Every paper fronts the death of golfing champion Payne Stewart in a bizarre corporate jet crash. En route from Florida to Texas, the Learjet apparently lost cabin pressure, at which point radio contact ceased. Air Force F-16s tracking the plane could only watch as it flew on autopilot for over 1,000 miles, ran out of fuel, and plunged into a South Dakota swamp. The LAT says a loss of pressure at 39,000 feet would drop cabin temperature to below zero (Fahrenheit or Celsius?–the paper doesn’t say) and give the pilots 10 seconds to affix oxygen masks before losing consciousness from hypoxia. (The Post says  one to two minutes until loss of consciousness–at 30,000 feet–and the NYT says the loss of cabin pressure could have been gradual and therefore virtually unnoticeable.) The Journal says the crash may “throw a spotlight on the widening popularity of corporate jets,” but the same article notes that private plane crashes have actually decreased over the last five years.

All the papers front the death of Sen. John Chafee, R-R.I., at 77 from heart failure. Chafee was a centrist deal-maker, a champion of health care and the environment ostracized by an increasingly conservative GOP and an increasingly partisan Senate.

The Post runs a first-rate analysis  of yesterday’s 20 percent drop in IBM’s share price.
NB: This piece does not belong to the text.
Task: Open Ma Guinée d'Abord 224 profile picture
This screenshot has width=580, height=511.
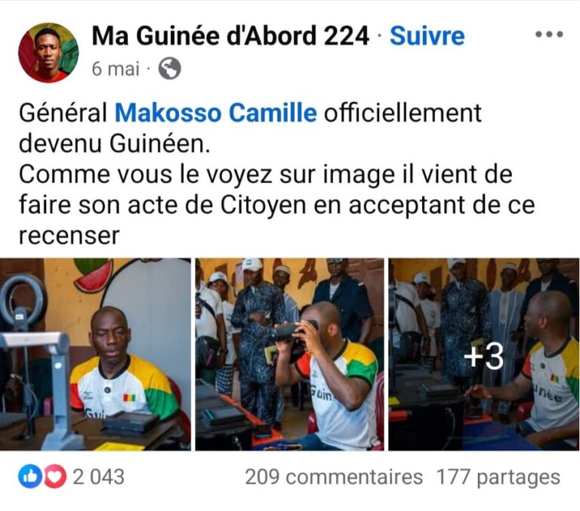Action: [48, 53]
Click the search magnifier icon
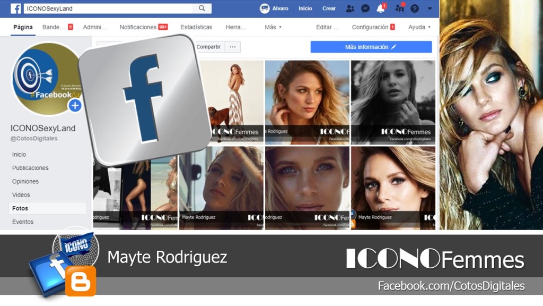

Alan Sloan, Newsweek’s Wall Street correspondent, notes that yesterday’s plunge came after Big Blue announced that its mainframe computer sales would be soft for the next six months. Sloan argues that stock analysts could have predicted this sales drop-off with a few phone calls to mainframe buyers. Yet a database search of 22 IBM stock analysts shows that only one had downgraded IBM stock prior to the announcement. After the announcement and stock plunge, four of them downgraded. “This is what rural types call locking the barn door after the horse has been stolen,” he observes. (For Moneybox’s take on the IBM sell-off, click here.)
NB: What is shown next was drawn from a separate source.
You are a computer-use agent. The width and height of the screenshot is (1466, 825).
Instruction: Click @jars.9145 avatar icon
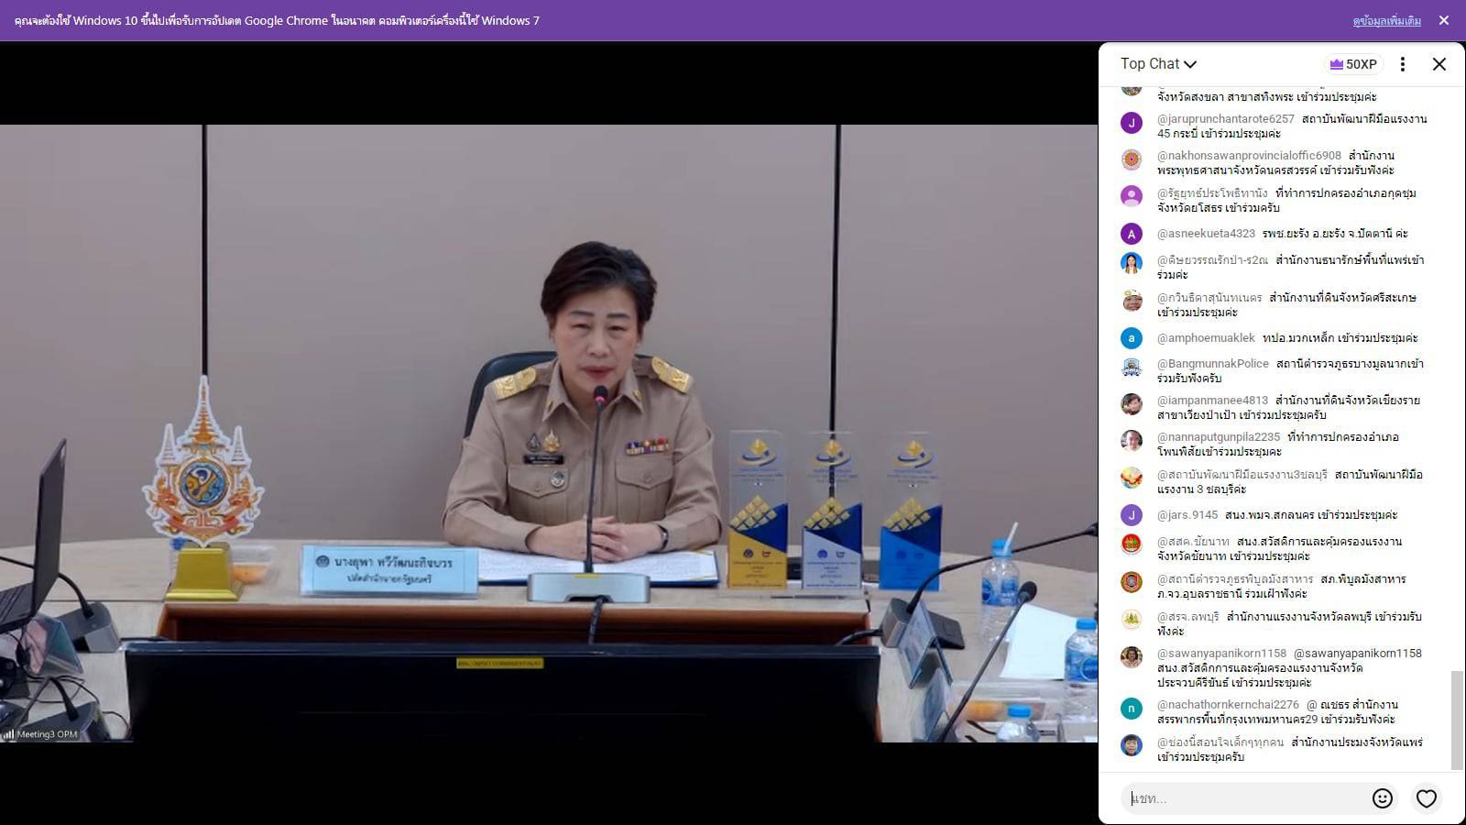pyautogui.click(x=1132, y=515)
A front-page LAT piece on the alleged Bank of New York money-laundering scandal argues that much of the suspicious Russian money is owned by legitimate Russian businessmen who simply do not trust Russian banks or wish to avoid paying excessive taxes to a corrupt government. “Safe investments in Russia are as rare as flamingos in Siberia,” the authors write. “Most [Russian] people think that the only smart thing to do with their money is to … try to get it out of the country.”
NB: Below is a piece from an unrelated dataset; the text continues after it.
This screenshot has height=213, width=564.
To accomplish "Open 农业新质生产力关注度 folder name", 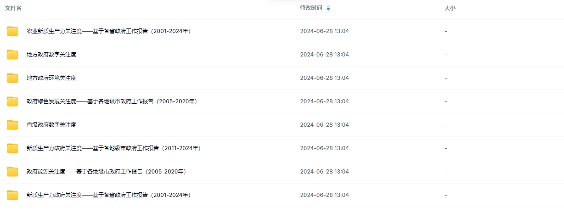I will (x=108, y=31).
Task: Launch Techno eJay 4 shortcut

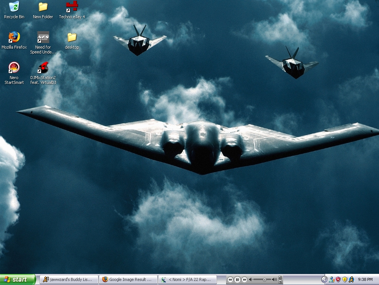Action: [72, 6]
The NYT examines the gentrification of Freehold, N.J. Once a tight-knit but downtrodden blue-collar community, the hometown of Bruce Springsteen has become a wealthy, yuppified commercial district, with lots of jobs, high taxes, and a fleet of SUVs.

The Post runs a correction that will make every high-school biology teacher cluck with disapproval: “An item on yesterday’s Science page incorrectly stated that mitochondrial DNA is found in the nucleus of cells. It is in every cell’s cytoplasm.”